The King Never Smiles: A Biography of Thailand's Bhumibol Adulyadej
By Paul Handley.
499 pages. Yale University Press. $38.00.

The history of modern Thailand suffers from a crucial gap by depicting the royalty as an innocent bystander to struggles for power and mentioning it only in passing for benign apolitical leadership. Strictly enforced laws of lese majesty in the Buddhist kingdom censor attempts to disclose the monarchy's hand in numerous coups d'états, the latest being the overthrow of Prime Minister Thaksin Shinawatra in September.

"The King Never Smiles," by a former foreign correspondent of the Far Eastern Economic Review, dives into the taboo waters of the deep-set involvement of the Thai monarchy in politics under King Bhumibol Adulyadej. It is a critique of the world's longest reigning monarch and his machinations for domination at the cost of scruples. It unveils the throne's self-protecting alliances with army bosses, drug dealers, bankers, monopolists, and the C.I.A., and evaluates the long-term damage done to Thai politics by the king's obsession for controlling state and society.

Bhumibol was born in 1927 in Boston to Prince Mahidol, the half brother of the then Thai king. Brought up on French, English, Latin, and German vocabulary in Switzerland, he showed greater ability than Ananda, his older brother, who acceded to the throne in 1935. With hobbies like photography, fast cars, and jazz music, he was initially more like a European bon vivant than the sibling of a Buddhist dhammaraja (virtuous king) of the Chakri dynasty. When Ananda died mysteriously from a gun shot in 1946, teenaged Bhumibol was unexpectedly pushed into kingship. The theory that Bhumibol himself killed his brother was never closely investigated as the entire monarchy would have come into disrepute, especially at a time when constitutionalists had the upper hand in Thai politics.

A formidable team of princes and palace defenders longed for a restoration of the absolute monarchy and used young Bhumibol in the late 1940's to attack elected governments. In 1947, the military ejected the prime minister in a coup with palace consent and royalists helped draft a new constitution to the palace's benefit. Eyeing Thailand as a bulwark against communism, the United States helped buttress monarchical revival over the next 40 years. Taking the cue, monarchists branded republican critics as communists and persecuted them violently. "Bhumibol was shaped into a potent icon of the Cold War, and the U.S. became his throne's guarantor" (p. 105).

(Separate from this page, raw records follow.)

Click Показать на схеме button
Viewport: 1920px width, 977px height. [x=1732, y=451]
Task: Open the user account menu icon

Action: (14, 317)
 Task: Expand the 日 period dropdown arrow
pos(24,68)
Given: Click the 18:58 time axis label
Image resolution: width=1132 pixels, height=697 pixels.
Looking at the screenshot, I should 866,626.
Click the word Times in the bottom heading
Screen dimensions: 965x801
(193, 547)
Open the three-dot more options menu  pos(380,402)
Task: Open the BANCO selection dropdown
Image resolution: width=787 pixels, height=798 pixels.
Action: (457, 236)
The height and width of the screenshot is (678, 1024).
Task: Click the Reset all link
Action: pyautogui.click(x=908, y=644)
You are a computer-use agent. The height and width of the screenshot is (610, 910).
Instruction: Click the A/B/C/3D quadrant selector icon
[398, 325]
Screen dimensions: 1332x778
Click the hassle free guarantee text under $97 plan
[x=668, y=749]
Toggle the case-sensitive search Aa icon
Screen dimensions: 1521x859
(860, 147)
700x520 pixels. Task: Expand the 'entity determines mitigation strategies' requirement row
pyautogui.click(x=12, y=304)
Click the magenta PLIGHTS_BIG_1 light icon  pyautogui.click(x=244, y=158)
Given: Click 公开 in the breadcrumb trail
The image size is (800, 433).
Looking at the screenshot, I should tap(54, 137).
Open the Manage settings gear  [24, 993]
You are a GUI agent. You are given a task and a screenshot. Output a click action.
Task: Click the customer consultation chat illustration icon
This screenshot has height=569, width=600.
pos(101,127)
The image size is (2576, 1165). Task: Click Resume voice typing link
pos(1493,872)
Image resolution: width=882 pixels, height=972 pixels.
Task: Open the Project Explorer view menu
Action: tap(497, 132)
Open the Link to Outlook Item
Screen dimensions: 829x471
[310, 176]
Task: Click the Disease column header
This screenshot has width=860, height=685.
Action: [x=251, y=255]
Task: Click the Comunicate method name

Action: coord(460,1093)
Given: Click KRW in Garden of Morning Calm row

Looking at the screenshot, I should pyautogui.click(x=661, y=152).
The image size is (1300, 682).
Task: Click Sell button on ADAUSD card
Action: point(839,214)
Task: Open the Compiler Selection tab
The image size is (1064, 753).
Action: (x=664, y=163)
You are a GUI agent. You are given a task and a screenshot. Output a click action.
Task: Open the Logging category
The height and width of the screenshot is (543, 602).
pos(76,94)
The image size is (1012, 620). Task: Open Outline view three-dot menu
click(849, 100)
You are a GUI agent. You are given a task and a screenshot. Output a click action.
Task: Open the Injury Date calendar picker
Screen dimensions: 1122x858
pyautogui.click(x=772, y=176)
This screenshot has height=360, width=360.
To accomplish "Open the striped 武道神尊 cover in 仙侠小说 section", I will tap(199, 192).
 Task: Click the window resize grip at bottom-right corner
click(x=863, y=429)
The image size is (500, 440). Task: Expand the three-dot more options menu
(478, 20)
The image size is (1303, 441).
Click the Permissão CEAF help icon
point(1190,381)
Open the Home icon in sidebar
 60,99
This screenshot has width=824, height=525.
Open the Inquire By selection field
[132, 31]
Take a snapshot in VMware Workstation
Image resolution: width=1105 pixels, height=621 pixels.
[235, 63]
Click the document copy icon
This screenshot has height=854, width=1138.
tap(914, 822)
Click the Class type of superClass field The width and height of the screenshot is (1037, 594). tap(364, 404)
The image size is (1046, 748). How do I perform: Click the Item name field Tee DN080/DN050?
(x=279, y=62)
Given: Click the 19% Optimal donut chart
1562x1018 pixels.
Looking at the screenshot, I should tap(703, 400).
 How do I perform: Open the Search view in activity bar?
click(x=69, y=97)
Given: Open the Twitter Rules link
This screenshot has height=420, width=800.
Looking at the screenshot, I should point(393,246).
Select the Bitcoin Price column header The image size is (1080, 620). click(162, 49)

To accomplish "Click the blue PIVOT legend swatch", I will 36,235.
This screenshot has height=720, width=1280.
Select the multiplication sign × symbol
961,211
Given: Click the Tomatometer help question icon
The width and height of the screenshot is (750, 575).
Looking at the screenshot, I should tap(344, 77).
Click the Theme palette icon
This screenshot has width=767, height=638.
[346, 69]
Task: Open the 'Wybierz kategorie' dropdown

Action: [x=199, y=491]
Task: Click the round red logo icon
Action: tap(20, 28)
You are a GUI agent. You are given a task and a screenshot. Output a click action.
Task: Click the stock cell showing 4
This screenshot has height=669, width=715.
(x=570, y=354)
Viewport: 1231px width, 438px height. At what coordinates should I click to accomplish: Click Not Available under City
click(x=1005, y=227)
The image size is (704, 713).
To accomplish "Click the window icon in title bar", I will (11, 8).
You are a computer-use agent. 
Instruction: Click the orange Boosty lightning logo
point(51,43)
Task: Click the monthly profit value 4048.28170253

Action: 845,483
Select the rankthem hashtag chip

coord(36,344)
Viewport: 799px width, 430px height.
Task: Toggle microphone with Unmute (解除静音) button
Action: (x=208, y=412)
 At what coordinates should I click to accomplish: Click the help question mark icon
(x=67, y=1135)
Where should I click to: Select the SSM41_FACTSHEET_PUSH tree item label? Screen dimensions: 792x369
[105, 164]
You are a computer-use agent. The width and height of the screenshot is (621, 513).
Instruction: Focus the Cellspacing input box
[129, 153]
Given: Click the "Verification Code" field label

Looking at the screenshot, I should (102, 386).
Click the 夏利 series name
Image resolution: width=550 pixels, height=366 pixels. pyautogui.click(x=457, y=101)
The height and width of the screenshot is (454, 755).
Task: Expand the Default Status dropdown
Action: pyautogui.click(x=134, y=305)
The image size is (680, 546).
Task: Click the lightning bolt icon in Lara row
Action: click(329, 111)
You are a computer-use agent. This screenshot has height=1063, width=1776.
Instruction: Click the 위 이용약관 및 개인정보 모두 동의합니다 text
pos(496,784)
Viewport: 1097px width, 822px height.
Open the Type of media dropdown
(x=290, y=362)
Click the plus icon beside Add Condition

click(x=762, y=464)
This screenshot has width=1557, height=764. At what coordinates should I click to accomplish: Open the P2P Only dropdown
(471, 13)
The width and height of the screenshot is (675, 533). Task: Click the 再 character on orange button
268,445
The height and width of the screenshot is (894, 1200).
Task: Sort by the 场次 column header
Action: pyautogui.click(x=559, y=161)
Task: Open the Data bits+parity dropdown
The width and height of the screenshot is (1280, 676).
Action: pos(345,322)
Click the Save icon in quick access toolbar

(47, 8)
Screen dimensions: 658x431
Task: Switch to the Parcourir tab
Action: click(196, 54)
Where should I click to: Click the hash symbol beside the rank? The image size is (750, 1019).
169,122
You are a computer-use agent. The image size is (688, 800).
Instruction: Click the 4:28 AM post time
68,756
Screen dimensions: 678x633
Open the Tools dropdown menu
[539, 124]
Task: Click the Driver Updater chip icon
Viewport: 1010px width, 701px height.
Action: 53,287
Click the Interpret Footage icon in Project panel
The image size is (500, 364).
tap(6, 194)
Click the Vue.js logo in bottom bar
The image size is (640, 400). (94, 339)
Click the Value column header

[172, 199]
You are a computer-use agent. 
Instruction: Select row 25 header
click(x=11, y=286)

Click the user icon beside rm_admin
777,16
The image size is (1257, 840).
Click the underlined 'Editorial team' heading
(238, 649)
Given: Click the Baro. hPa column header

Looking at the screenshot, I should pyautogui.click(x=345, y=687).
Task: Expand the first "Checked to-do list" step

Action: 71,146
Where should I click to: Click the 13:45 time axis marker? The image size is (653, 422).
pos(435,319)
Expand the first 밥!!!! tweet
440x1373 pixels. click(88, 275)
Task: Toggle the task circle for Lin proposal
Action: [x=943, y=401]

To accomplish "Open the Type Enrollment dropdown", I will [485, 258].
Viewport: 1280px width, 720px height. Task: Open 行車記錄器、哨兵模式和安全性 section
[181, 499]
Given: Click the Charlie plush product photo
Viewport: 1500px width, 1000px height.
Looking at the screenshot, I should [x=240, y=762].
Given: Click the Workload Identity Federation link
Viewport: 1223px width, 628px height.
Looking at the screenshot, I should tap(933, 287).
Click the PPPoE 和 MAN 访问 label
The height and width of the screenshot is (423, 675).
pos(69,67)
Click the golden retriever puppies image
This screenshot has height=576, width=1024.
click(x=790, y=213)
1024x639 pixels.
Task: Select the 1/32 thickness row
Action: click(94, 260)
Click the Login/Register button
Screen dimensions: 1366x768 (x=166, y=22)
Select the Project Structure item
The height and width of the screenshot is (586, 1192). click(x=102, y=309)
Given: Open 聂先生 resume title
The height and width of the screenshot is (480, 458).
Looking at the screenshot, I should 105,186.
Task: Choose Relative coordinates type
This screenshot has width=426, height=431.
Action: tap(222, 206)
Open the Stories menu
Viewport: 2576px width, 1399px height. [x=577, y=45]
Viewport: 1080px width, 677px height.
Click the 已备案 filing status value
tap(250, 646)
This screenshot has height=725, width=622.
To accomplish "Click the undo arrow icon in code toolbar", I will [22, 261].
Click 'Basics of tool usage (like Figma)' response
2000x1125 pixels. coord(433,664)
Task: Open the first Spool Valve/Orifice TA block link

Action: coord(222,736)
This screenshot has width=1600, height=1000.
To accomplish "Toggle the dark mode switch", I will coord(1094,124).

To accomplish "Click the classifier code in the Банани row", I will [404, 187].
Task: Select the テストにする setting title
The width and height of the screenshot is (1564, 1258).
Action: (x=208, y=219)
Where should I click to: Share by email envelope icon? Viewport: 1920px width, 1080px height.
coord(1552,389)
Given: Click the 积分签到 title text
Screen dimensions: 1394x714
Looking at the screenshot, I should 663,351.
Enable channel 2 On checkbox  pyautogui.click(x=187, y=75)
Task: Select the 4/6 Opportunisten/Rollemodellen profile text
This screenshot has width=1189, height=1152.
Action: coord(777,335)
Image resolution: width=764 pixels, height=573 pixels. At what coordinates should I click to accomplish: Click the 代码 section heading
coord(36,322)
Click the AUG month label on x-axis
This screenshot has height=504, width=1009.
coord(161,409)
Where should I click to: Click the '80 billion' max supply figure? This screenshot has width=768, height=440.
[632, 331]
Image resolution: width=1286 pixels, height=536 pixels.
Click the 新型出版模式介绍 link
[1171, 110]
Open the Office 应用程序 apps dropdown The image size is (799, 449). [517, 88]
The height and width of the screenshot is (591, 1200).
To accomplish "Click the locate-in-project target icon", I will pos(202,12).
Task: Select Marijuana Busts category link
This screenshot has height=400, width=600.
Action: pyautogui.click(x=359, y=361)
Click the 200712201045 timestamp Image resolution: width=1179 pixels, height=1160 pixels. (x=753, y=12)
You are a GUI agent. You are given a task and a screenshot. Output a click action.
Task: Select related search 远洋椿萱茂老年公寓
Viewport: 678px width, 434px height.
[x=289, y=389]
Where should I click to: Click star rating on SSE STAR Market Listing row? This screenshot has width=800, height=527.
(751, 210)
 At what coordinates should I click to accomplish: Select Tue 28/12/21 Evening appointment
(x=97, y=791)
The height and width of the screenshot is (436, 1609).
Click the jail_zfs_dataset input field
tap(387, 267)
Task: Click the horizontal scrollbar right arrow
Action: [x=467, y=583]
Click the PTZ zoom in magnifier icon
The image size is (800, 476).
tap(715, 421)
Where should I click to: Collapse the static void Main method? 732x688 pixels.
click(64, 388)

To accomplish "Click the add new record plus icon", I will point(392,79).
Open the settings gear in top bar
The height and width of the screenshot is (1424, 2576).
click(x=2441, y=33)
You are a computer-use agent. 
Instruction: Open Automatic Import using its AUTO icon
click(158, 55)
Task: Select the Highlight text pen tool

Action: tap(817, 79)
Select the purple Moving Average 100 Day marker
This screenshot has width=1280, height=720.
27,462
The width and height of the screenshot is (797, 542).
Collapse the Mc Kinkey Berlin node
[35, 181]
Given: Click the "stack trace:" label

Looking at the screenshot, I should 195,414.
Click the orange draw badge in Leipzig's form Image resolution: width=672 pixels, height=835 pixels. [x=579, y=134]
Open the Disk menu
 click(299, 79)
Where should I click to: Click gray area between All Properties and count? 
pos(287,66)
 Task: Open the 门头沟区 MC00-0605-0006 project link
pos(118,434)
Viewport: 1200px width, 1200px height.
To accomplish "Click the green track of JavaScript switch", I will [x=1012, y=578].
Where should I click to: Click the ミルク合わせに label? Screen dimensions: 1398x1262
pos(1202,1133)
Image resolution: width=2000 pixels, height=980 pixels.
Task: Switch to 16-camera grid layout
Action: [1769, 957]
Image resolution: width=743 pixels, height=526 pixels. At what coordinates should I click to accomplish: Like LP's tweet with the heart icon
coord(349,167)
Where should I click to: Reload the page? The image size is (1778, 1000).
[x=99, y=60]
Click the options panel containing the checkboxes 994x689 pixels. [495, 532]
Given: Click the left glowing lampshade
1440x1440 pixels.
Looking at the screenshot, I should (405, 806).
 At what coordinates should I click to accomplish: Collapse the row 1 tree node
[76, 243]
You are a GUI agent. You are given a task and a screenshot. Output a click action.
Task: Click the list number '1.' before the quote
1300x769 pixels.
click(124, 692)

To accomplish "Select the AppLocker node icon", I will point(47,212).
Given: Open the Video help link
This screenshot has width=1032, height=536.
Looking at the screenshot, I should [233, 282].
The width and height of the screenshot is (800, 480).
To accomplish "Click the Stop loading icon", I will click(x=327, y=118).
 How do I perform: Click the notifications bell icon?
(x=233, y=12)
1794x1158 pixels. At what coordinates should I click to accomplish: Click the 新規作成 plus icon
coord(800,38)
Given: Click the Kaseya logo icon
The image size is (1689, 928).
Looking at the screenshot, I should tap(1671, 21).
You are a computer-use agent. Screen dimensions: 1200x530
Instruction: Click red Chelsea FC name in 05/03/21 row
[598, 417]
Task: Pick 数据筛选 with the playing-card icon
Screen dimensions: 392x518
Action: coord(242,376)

To create a sense of omnipresence for his subjects, Bhumibol assiduously restarted Buddhist-Hindu rituals and ceremonies and appropriated even Constitution Day into a paean for the Chakri lineage. A huge fervor was whipped up on the discovery of white elephants as a sign of the king's spiritual greatness. Palace brokers skillfully and aggressively rebuilt the royal fortune in real estate and the stock market. Palace donations for charity ballooned in size and were widely publicized. Royal projects to fight poverty and rural backwardness came to form the core of Bhumibol's reputation vis-à-vis the vilified government and bureaucracy. Using techniques of mass manipulation, the king was portrayed as the undisputed master of social welfare and absolute paragon of selfless sacrifice who stood "above politics."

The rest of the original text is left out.